Favorisez-vous la programmation de concerts de chambre ?
Cela parait logique, en effet. Ce devrait être une priorité, cependant nous n’avons pas pu le faire durant la saison passée, à cause de soucis financiers. Mais on y travaille ! Aujourd’hui, à la Philharmonie de Paris, toute neuve, dont nous sommes l’hôte depuis une semaine, ces moments chambristes vont reprendre, et je m’en réjouis. La Philharmonie est un espace à tout faire, une sorte de boîte à surprises, si vous voulez. Alors cette ville possède désormais un endroit où l’on peut tout faire, avec les différentes formations et configurations ; des choses énormes avec grand chœur et orchestre, des effectifs Mozart, etc. Pour un orchestre, la pratique chambriste est très importante, vous avez raison. C’est un moment qui enrichit beaucoup l’expérience des musiciens.
Comment se passe ce partenariat avec la Philharmonie ?
Nous sommes très contents d’être l’un des orchestres qu’elle s’associe, bien sûr ! Notre résidence est l’Île-de-France, mais voilà que nous avons aussi un toit dans Paris. C’est une reconnaissance du travail fait ces dernières années par l’ONDIF, travail effectué par tous les musiciens, par mon prédécesseur, par Mme Voisin, notre directrice générale, qui a une énergie et une présence incroyables. Je mets tout mon cœur et toute mon âme dans ce que je fais avec l’orchestre. Je me suis installé à Paris afin d’être plus proche encore de l’orchestre et de ses musiciens, de leur quotidien et de leur ville. Si vous voulez connaître Paris, savoir comment on y vit, il vous suffit de prendre le métro, et voir les affiches dans les stations, observer le comportement des gens, leurs réactions face à des musiciens dans les rames, sur les quais ou à la croisée des correspondances. Car il y a de la musique, dans le métro !

Données d'entrée:
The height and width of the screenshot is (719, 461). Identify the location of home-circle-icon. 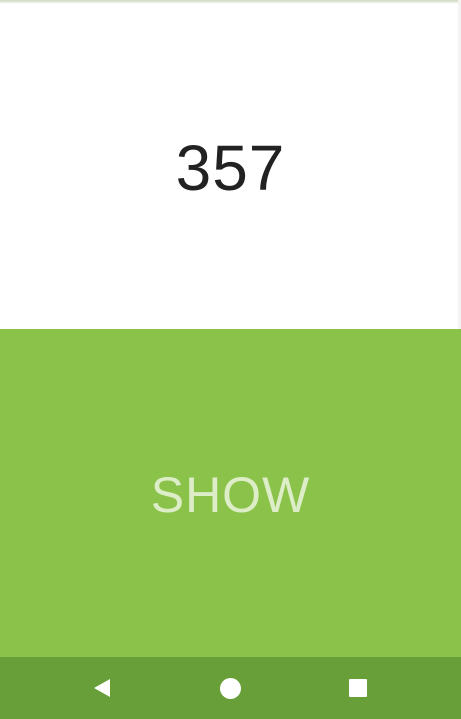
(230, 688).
* * *
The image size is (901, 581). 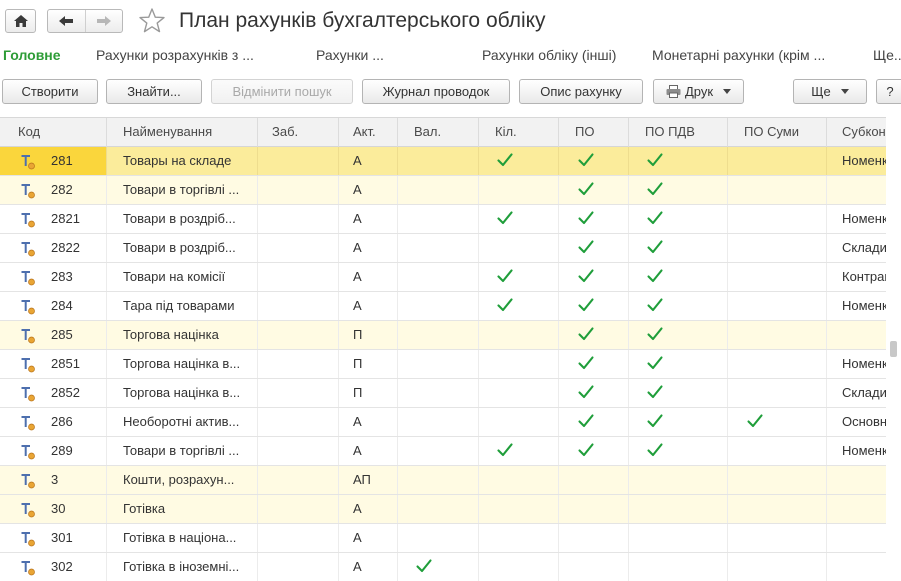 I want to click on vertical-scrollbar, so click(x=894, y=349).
--
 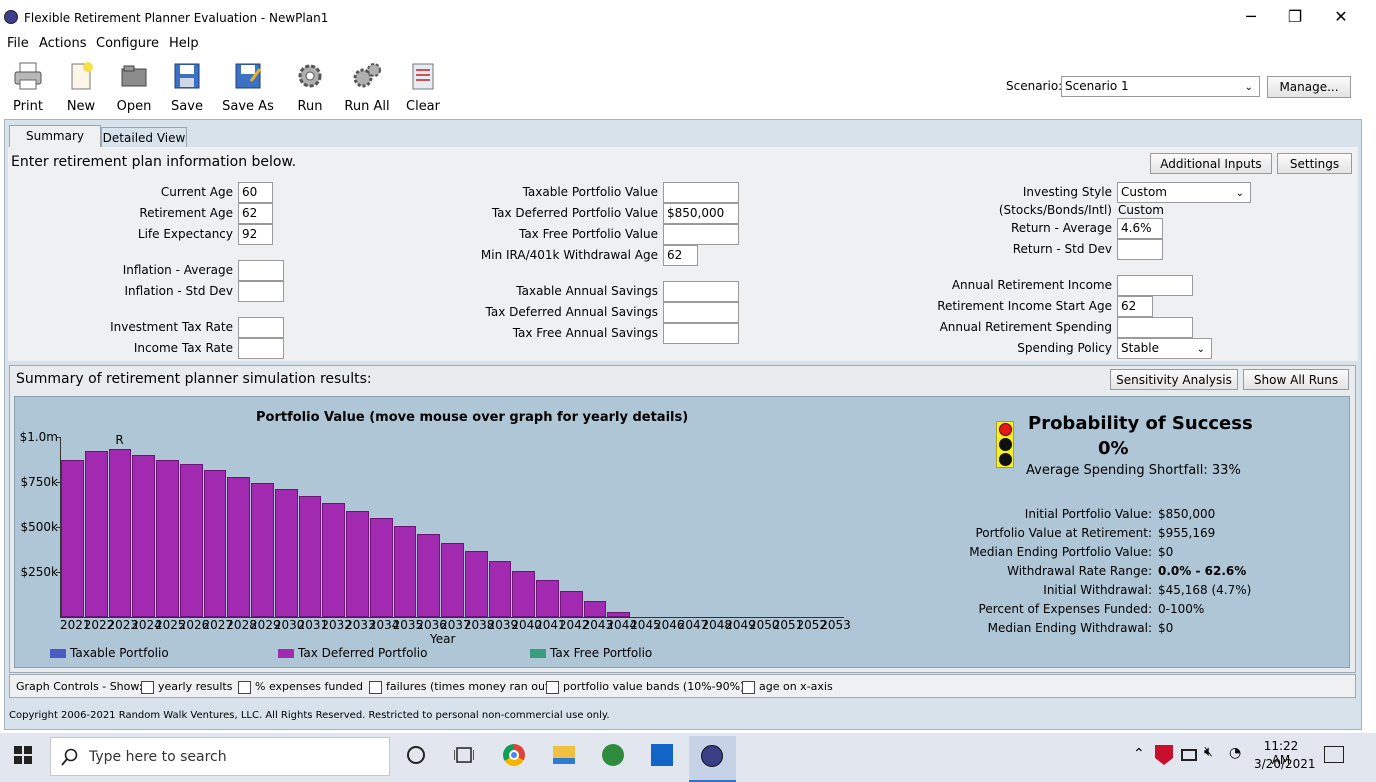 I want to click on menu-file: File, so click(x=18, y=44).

Consigne: Pouvez-vous recopier le passage de l'entretien sur la Philharmonie compris entre « Favorisez-vous la programmation » et « la Philharmonie ? », bornes incluses, en modifiant « soucis financiers » en « difficultés budgétaires » ? On n'a pas besoin des items pour ce travail.

Réponse:
Favorisez-vous la programmation de concerts de chambre ?
Cela parait logique, en effet. Ce devrait être une priorité, cependant nous n’avons pas pu le faire durant la saison passée, à cause de difficultés budgétaires. Mais on y travaille ! Aujourd’hui, à la Philharmonie de Paris, toute neuve, dont nous sommes l’hôte depuis une semaine, ces moments chambristes vont reprendre, et je m’en réjouis. La Philharmonie est un espace à tout faire, une sorte de boîte à surprises, si vous voulez. Alors cette ville possède désormais un endroit où l’on peut tout faire, avec les différentes formations et configurations ; des choses énormes avec grand chœur et orchestre, des effectifs Mozart, etc. Pour un orchestre, la pratique chambriste est très importante, vous avez raison. C’est un moment qui enrichit beaucoup l’expérience des musiciens.
Comment se passe ce partenariat avec la Philharmonie ?